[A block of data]
------------------------------------------------------------------------

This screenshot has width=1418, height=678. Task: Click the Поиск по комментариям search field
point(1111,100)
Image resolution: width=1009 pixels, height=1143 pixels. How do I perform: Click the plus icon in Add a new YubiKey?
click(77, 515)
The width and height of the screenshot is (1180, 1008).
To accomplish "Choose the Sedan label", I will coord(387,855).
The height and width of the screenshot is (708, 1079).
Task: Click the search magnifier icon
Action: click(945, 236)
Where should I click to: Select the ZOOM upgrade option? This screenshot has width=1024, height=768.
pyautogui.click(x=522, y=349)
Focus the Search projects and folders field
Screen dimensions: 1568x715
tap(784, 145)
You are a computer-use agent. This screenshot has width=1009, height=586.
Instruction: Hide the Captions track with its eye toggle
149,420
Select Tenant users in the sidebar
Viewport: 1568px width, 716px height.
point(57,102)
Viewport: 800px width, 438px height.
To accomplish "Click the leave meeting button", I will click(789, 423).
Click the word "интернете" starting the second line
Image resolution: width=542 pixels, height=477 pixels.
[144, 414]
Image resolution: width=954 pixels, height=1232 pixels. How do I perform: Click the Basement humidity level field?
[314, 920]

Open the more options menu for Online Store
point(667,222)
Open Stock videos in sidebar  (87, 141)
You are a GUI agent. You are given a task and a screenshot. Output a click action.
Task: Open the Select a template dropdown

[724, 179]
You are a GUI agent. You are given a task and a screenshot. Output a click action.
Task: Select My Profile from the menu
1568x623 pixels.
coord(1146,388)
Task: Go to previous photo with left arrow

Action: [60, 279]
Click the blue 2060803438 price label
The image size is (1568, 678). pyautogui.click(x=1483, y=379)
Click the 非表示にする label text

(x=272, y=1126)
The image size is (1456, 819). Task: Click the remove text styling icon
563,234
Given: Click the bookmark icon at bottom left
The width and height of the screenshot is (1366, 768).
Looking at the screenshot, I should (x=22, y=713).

------------------------------------------------------------------------

Exercise goal: Rescale the stretch from the line containing "Image resolution: width=954" through the line containing "Open Stock videos" by writing out all of those lines again, requests included, with every coordinate in the answers multiplied by 1.6 and rounded to a whole number, halves up.

Solution for this problem:
Image resolution: width=954 pixels, height=1232 pixels. How do I perform: Click the Basement humidity level field?
[502, 1472]

Open the more options menu for Online Store
point(1067,355)
Open Stock videos in sidebar  (139, 226)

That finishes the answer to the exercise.